According to documents from the Santa Ana Regional Water Quality Control Board, which sets rules for Newport Beach, commercial and recreational boats release 36,000 pounds of copper into Newport's waterways each year.
Historically, paints containing lead, zinc and, more recently, copper have been used to prevent marine life from sticking to and causing damage to the hulls of boats.
The U.S. Environmental Protection Agency found during a 2002 study that Newport Bay water contained copper concentrations exceeding federal standards. Copper is believed to cause damage to the gills and nervous systems of fish and to kill invertebrates that other marine creatures feed on.
The regional water quality board said last week that the copper levels still exceed standards, although it could not yet provide specific numbers.

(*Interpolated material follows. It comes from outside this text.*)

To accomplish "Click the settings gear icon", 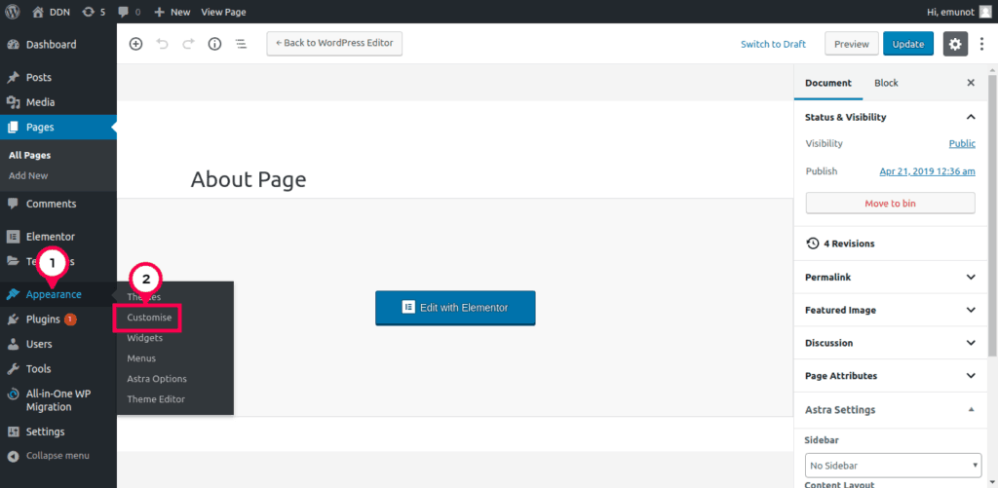I will (955, 44).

The agency's staff detailed its findings and recommendations to the board during a meeting July 24. Because copper levels are not in compliance with federal standards, the agency is considering a reduction plan that could force boaters to use copper-free paint.

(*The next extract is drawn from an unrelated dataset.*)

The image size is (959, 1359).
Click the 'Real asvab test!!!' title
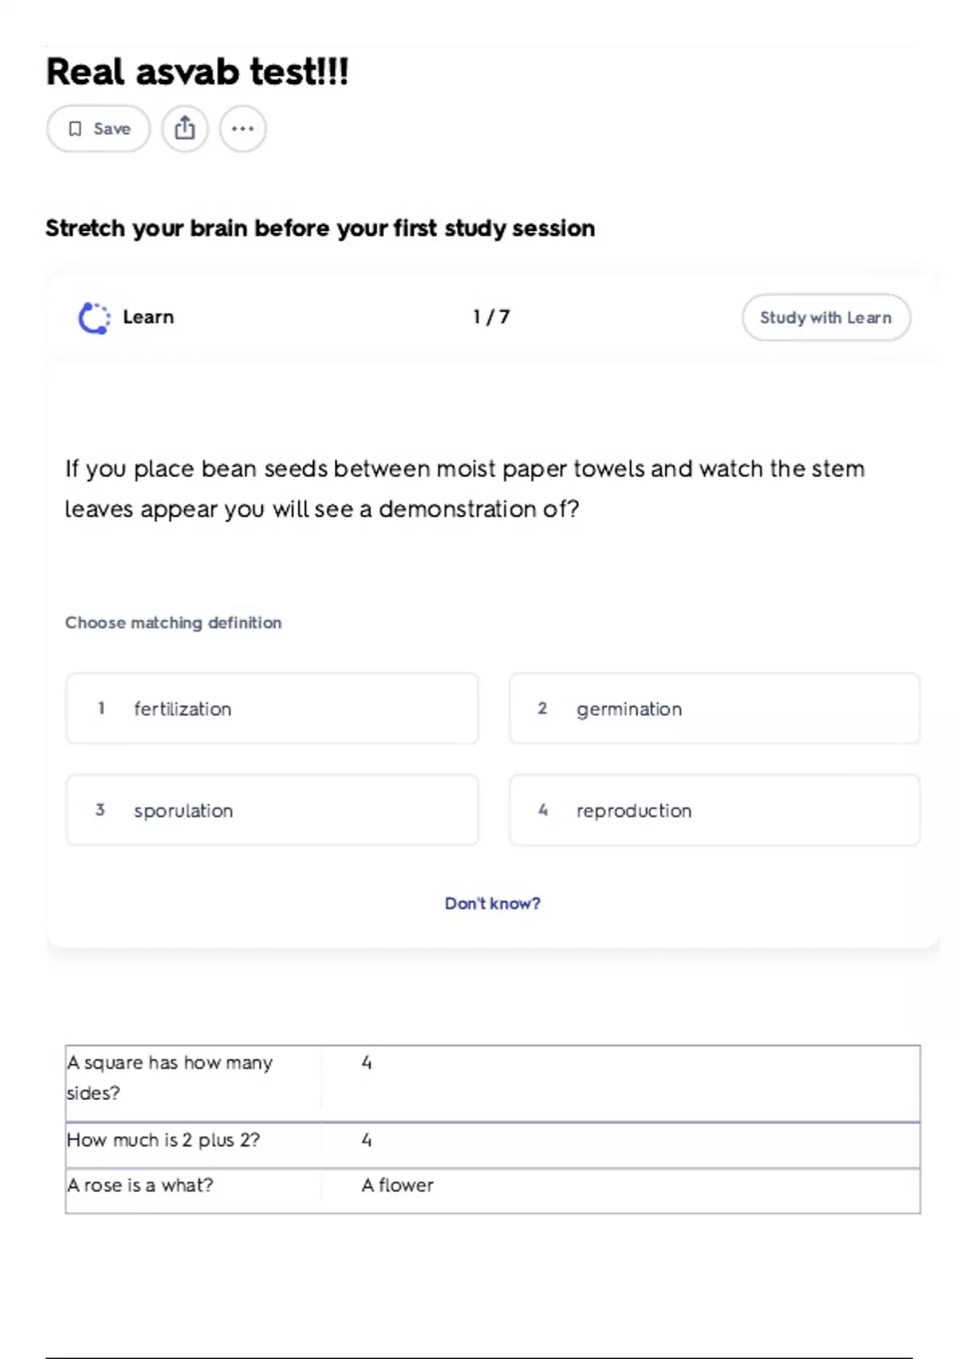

Under the proposal, copper levels in Newport Bay would have to be reduced 83% in the next 15 years. The plan could take up to two years to implement.
Newport isn't the only area facing mandated copper reductions: Concentrations in Marina del Rey and the Shelter Island Yacht Basin in San Diego also have exceeded standards in recent years, data show.
"The concentrations in Newport Bay are harmful to aquatic life and must be decreased to meet the water-quality standards to protect the fish and other marine animals living in the bay," according to a Santa Ana Regional Water Quality Control Board staff report.
Newport Beach officials say a ban on copper paint probably would be difficult to enforce given the prevalence of the paint at harbors in nearby Long Beach, Huntington Beach and Dana Point.
City Manager Dave Kiff suggested in a letter to the board that it allow all agencies to come up with one plan for reducing copper in harbors statewide instead of trying to enforce a "patchwork of varying restrictions on paint."
Local boaters were skeptical of copper-free paint options, which they have said are expensive and not effective at repelling marine life.
In 2010, the city and environmental group Orange County Coastkeeper secured a grant to help boat owners pay to remove copper-based paint from their vessels in exchange for a silicone-based paint believed to be more environmentally friendly.
Of 172 vessels in the marina, only 10 were converted as part of the program, Harbor Resources Manager Chris Miller said.
The boaters who did make the change ultimately reverted to copper paint.
"It didn't work. Customers weren't happy," Miller said. "The alternative paints aren't everything they're supposed to be."
Fry writes for Times Community News.